= TASK DETAILS =
The reply should be one number: how many lines of the data below contain "canvas".

─── MATERIAL PROVIDED ───

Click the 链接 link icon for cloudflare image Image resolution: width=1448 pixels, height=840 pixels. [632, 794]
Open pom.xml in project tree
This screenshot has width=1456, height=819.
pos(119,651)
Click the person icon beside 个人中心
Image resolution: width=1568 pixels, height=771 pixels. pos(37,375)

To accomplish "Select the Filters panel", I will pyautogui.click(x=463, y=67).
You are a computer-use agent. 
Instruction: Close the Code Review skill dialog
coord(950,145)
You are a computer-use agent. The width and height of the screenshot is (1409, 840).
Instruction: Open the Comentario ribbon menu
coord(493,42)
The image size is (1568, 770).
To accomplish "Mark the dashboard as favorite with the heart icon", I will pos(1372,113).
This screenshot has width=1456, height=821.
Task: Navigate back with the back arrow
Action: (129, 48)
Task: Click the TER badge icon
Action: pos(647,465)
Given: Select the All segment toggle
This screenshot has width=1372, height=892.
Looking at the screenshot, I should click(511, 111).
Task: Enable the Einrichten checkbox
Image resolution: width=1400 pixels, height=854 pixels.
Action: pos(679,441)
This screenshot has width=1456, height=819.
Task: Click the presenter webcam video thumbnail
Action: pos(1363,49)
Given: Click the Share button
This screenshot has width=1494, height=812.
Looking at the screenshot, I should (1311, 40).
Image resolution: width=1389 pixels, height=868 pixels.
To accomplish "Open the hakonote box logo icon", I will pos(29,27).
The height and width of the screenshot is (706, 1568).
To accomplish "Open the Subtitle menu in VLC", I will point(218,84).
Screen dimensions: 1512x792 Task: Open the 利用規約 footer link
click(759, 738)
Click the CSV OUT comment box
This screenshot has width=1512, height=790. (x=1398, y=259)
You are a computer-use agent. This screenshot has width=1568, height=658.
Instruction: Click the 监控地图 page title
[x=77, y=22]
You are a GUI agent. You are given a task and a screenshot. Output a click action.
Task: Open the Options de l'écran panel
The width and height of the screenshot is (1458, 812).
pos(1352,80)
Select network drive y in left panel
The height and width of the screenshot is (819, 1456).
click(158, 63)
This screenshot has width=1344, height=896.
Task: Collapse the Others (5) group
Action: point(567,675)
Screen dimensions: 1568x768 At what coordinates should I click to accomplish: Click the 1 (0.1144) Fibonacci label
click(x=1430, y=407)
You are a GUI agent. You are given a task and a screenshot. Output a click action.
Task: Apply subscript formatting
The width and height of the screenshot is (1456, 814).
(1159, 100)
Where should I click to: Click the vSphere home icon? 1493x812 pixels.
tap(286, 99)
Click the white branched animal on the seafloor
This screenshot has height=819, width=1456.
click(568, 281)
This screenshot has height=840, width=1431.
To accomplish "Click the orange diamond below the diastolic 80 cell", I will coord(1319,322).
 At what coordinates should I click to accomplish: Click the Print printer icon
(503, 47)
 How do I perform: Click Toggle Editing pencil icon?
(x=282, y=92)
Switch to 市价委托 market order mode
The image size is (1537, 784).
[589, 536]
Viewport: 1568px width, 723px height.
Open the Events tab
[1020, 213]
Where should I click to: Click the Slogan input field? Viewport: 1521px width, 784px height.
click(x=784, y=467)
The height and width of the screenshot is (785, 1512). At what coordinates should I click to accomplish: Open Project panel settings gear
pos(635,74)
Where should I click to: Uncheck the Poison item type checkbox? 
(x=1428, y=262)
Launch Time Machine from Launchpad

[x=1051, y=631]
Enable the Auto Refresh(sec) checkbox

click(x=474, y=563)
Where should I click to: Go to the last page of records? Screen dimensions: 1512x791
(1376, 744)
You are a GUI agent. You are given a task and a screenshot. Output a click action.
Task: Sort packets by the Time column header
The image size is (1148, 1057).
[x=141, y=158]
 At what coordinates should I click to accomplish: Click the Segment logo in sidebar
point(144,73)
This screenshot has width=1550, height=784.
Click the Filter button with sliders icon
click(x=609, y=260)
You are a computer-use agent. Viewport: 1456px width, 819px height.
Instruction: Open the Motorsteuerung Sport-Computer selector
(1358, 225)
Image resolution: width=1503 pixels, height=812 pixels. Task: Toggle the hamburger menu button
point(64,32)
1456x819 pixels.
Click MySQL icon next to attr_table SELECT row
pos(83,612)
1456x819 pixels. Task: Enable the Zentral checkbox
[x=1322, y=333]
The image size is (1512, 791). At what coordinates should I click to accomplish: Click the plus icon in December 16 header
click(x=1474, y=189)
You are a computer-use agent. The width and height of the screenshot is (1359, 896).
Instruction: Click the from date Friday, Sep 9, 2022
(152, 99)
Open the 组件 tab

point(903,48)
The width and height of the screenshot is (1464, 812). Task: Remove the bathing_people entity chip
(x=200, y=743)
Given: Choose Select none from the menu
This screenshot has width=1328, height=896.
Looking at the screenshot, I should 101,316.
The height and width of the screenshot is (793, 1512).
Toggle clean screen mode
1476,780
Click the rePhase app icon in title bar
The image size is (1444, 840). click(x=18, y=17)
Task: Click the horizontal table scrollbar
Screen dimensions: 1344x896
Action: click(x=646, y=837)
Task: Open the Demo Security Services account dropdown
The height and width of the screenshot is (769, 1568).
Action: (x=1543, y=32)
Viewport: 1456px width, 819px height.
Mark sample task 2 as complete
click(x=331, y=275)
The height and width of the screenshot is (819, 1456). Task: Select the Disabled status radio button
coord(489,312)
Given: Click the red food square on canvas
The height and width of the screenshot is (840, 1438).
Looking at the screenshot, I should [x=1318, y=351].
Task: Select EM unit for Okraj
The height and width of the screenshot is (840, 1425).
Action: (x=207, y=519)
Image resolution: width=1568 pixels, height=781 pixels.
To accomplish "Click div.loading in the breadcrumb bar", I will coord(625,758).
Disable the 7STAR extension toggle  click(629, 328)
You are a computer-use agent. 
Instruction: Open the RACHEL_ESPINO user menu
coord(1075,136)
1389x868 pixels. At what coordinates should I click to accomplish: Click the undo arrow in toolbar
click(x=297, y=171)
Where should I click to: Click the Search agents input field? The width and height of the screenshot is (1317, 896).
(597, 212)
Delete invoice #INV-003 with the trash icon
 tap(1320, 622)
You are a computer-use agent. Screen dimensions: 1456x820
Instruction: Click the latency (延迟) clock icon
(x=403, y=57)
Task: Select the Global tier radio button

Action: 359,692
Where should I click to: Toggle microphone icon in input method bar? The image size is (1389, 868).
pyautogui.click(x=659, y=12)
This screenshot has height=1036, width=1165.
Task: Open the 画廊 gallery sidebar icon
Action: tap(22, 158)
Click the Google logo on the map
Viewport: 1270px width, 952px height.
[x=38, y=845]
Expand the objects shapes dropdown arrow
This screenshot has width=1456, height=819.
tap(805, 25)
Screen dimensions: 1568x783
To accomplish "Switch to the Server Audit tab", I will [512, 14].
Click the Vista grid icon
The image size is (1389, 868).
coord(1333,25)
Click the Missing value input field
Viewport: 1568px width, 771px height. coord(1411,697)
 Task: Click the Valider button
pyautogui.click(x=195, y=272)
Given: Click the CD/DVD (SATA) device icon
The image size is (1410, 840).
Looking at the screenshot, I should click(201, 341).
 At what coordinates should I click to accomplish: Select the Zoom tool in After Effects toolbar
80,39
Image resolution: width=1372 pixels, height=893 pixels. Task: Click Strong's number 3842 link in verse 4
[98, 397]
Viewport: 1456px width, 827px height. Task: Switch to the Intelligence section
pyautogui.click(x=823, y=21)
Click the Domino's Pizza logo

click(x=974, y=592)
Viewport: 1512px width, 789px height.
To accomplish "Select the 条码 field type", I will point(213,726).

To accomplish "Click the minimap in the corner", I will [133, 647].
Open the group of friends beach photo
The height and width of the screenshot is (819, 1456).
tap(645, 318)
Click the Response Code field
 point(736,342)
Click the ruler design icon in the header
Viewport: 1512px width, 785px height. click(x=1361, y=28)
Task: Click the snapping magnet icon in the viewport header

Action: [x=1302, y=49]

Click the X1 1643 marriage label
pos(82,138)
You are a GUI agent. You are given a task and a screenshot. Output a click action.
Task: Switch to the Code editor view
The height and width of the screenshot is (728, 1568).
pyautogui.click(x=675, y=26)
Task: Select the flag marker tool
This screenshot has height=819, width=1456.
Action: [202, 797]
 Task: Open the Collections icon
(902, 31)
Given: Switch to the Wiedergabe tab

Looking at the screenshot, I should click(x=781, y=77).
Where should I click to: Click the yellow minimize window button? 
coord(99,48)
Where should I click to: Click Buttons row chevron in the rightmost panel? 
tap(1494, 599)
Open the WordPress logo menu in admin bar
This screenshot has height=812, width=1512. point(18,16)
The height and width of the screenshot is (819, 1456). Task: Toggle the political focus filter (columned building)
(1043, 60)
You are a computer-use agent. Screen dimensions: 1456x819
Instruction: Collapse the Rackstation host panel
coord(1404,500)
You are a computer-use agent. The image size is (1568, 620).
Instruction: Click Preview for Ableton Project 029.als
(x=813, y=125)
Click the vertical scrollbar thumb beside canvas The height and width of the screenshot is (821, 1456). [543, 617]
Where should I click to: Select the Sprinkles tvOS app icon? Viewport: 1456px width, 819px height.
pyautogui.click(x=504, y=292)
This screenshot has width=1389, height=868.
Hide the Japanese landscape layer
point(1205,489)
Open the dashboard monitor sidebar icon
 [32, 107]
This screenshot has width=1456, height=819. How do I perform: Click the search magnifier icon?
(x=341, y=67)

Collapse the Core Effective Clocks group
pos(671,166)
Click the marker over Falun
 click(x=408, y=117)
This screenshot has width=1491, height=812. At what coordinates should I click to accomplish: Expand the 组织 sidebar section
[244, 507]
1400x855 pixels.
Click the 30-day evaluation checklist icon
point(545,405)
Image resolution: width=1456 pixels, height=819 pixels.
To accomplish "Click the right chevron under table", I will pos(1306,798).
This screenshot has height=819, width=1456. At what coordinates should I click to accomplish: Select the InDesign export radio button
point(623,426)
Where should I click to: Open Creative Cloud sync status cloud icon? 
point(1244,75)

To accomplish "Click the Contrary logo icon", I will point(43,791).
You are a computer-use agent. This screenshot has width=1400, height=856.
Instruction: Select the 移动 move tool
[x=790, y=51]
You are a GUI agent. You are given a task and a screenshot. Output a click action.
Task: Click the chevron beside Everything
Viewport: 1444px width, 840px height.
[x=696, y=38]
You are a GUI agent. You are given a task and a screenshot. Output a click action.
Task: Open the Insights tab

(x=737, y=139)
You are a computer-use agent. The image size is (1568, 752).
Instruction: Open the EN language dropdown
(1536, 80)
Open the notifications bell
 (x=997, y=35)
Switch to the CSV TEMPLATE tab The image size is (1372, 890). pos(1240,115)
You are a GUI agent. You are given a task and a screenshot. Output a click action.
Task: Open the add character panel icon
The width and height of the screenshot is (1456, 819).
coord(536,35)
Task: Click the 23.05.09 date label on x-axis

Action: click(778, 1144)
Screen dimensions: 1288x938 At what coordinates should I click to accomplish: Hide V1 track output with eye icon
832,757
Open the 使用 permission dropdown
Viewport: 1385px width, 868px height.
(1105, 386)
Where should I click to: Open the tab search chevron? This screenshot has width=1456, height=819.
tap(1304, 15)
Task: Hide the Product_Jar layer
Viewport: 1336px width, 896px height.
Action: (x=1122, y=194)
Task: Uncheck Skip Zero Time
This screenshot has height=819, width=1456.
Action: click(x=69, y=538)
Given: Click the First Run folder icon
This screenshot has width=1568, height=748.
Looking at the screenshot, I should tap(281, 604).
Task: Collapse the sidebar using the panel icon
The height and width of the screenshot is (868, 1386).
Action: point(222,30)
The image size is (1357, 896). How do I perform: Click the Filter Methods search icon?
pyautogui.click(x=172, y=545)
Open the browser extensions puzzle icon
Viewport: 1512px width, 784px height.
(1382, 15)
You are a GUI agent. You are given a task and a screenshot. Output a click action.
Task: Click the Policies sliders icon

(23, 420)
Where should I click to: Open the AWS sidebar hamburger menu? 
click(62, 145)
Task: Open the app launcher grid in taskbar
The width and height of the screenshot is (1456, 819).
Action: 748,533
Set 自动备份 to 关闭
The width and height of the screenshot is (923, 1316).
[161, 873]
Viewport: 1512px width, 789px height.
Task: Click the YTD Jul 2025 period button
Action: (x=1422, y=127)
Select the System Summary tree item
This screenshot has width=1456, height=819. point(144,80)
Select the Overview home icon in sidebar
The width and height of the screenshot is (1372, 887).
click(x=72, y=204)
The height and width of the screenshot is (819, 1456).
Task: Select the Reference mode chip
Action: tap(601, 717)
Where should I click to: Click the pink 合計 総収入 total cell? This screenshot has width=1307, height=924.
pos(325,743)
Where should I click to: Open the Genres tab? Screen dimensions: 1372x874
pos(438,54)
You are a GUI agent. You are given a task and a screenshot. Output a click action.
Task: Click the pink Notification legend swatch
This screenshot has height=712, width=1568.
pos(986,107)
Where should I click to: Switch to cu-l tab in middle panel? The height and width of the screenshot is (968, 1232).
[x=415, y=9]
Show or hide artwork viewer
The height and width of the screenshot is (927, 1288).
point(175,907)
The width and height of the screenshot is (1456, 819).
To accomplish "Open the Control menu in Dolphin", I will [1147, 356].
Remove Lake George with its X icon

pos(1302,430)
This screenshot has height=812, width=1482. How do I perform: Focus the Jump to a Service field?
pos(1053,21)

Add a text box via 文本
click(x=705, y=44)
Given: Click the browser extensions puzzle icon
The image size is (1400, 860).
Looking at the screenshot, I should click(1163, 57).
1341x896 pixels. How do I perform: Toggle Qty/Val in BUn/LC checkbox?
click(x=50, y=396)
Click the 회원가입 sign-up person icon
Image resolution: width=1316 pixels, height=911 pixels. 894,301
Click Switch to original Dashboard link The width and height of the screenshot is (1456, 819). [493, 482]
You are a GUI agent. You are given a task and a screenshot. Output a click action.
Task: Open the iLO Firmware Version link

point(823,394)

───

= FINISHED EXERCISE =
2